# Title

This is the goal of this project

## Define global methods

### openFile()
Return a list from a csv file from the provided path

In [75]:
def openFile(withPath):
    
    openedFile = open(withPath)

    from csv import reader
    readFile = reader(openedFile)
    return list(readFile)

### exploreData()
Use this method to explore the dataset and optionally print the # rows and columns.

In [98]:
def exploreData(dataset, start, end, rowsAndColumns=False):
    
    datasetSlice = dataset[start:end]    
    
    for row in datasetSlice:
        print(row)
        print('\n') # adds a new (empty) line after each row

    if rowsAndColumns:
        print('Number of rows:', len(dataset))
        print('Number of columns:', len(dataset[0]))

### findDuplicates()
Find duplicates in the given dataset.

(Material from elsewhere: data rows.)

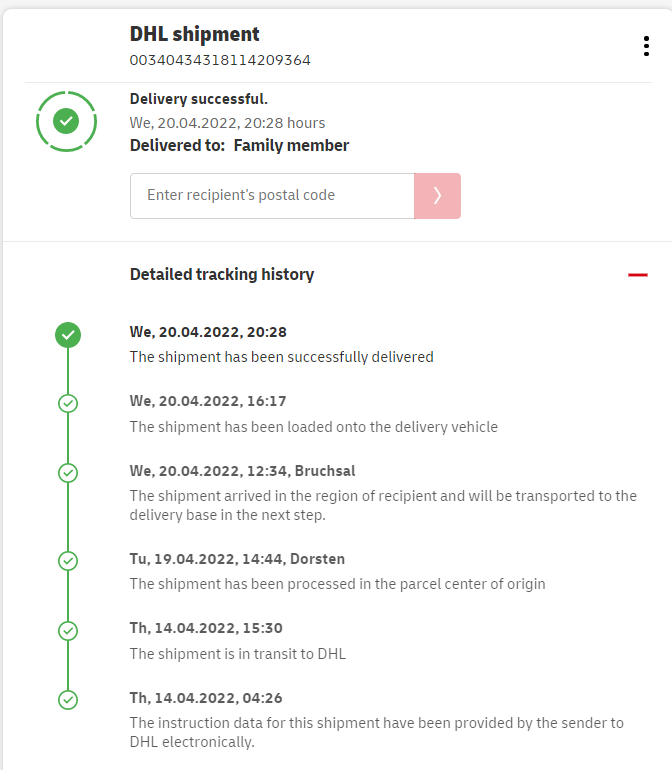Viewport: 672px width, 770px height.
Task: Click the recipient's postal code input field
Action: pyautogui.click(x=272, y=196)
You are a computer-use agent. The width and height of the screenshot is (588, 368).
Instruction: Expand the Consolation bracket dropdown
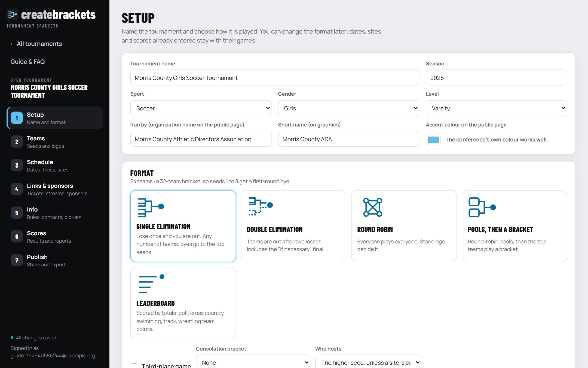(x=253, y=362)
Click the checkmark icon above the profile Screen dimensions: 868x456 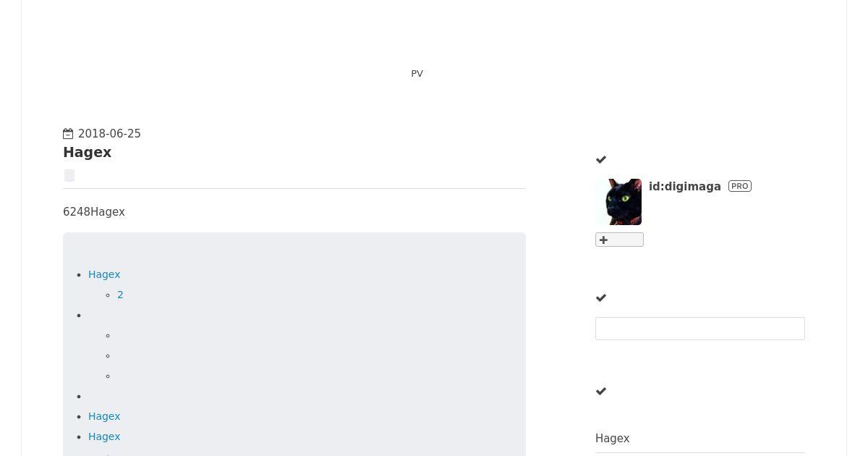[601, 160]
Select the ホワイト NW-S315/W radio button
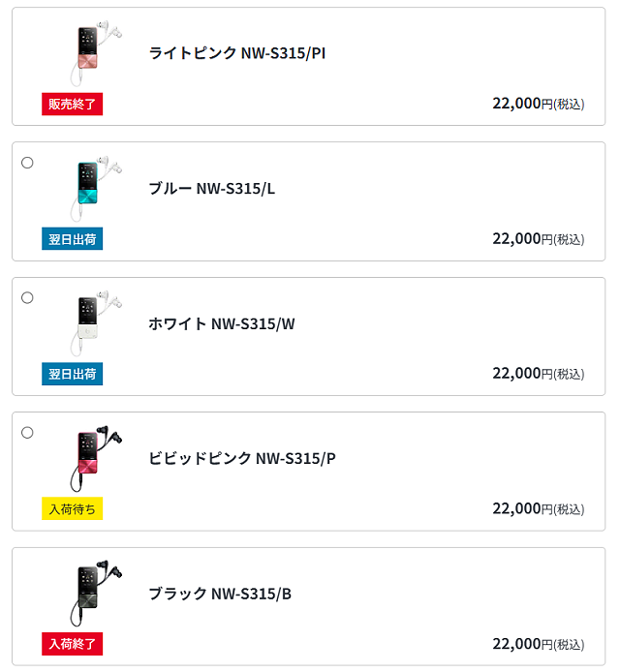This screenshot has height=672, width=620. click(27, 297)
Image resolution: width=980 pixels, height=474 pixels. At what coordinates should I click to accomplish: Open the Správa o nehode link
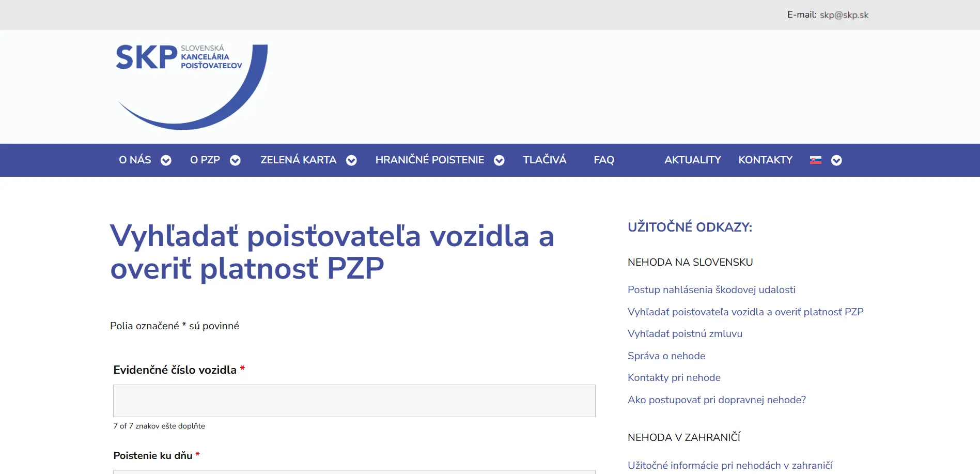pos(666,356)
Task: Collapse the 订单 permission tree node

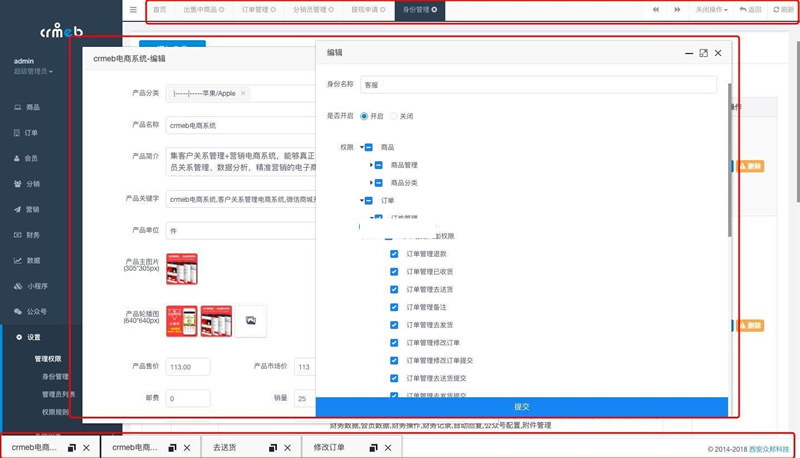Action: pos(362,200)
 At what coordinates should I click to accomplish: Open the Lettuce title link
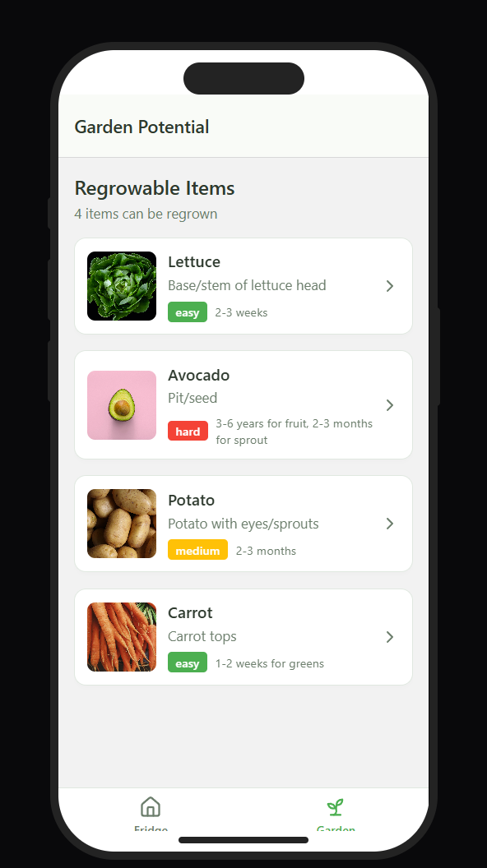point(194,262)
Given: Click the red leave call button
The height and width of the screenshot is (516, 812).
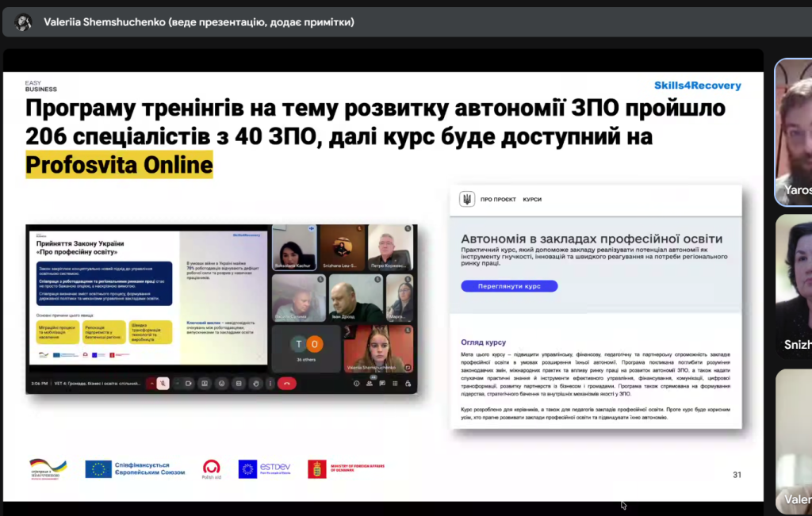Looking at the screenshot, I should pyautogui.click(x=287, y=384).
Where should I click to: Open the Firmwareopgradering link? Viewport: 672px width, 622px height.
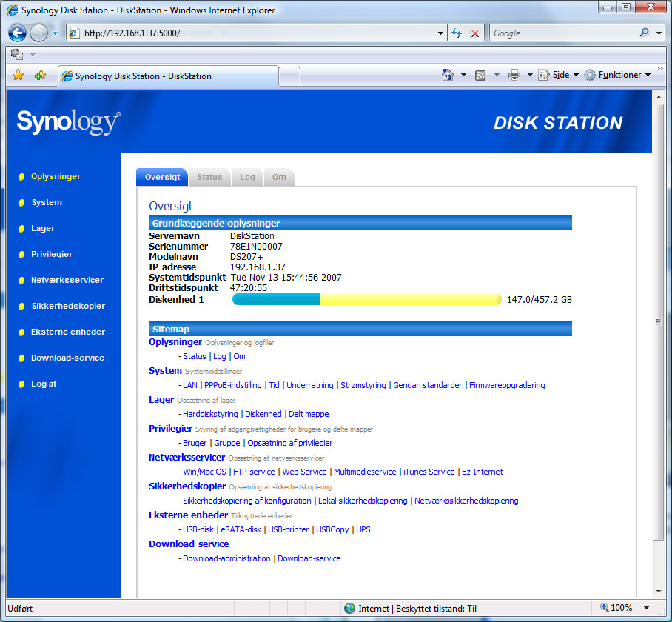507,385
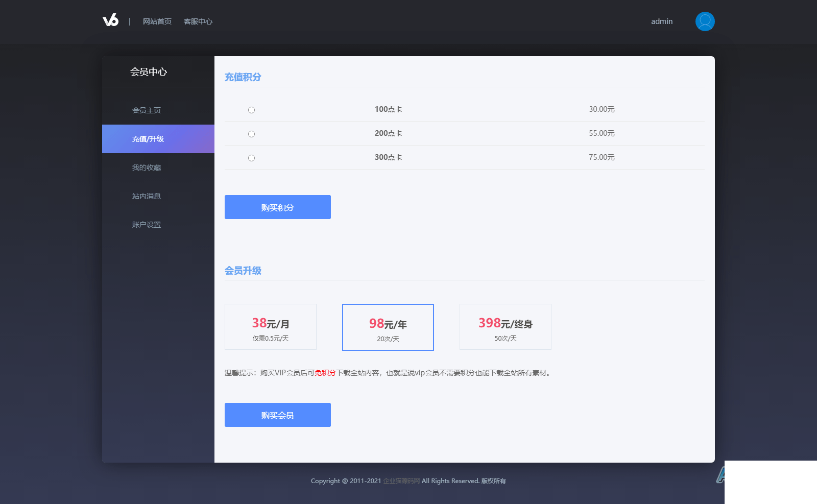
Task: Click the 购买积分 button
Action: point(277,207)
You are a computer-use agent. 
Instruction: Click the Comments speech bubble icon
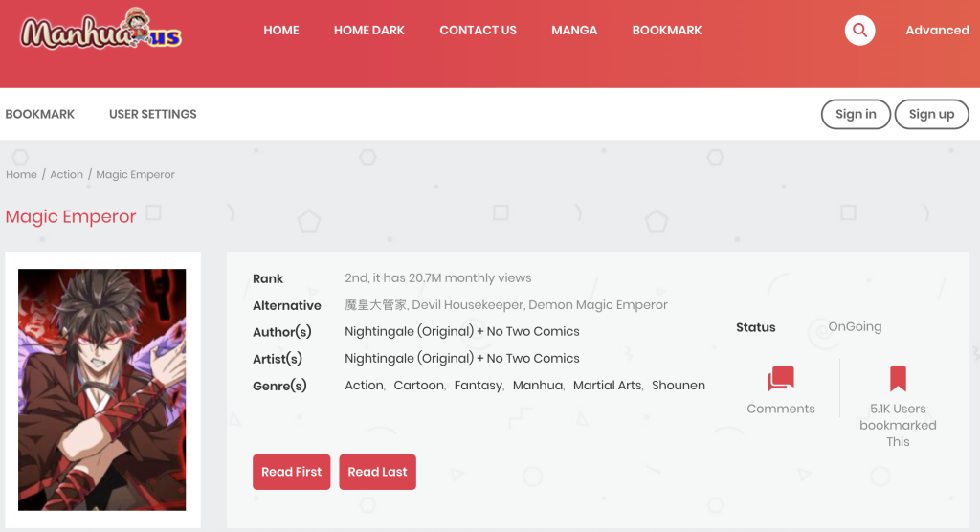pyautogui.click(x=781, y=379)
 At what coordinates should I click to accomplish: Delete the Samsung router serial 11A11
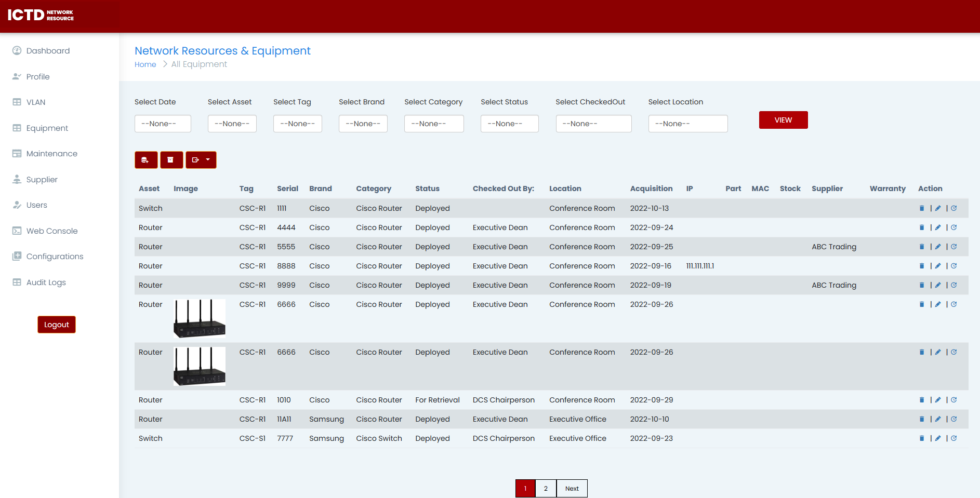[x=922, y=419]
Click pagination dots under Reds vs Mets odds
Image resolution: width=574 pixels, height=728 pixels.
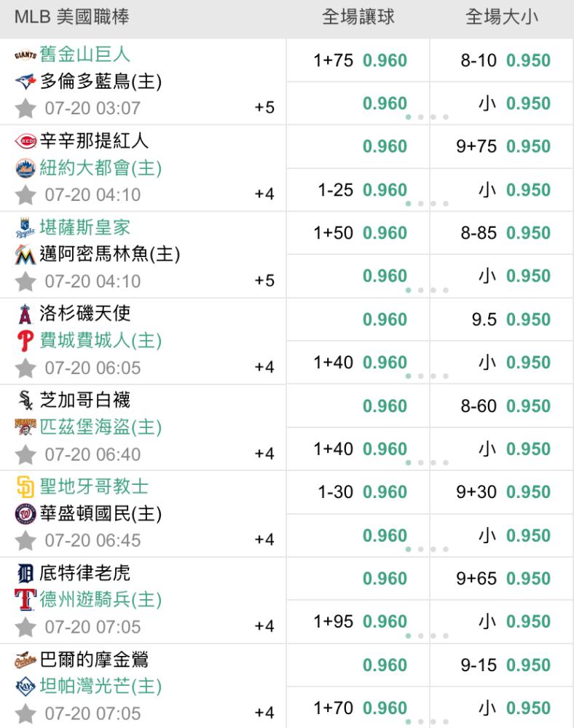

The method determines a duplicate based on the app name and therefore requires a dataset with app names and its index.

In [115]:
def findDuplicates(inDataset, appNameIndex):
    
    print("Finding duplicates and printing the first rows if applicable")
    
    uniqueApps = []
    duplicateApps = []

    for row in inDataset:
        appName = row[appNameIndex]

        if appName in uniqueApps:
            duplicateApps.append(row)
        else:
            uniqueApps.append(appName)
        
    
    if len(duplicateApps) > 3:
        
        for x in range(3):
            print(duplicateApps[x])
            print("---")
    else:
        
        for row in duplicateApps:
            print(row)
            print("---")
    
    print("Out of " + str(len(uniqueApps)) + " apps")
    print("We found " + str(len(duplicateApps)) + " duplicates")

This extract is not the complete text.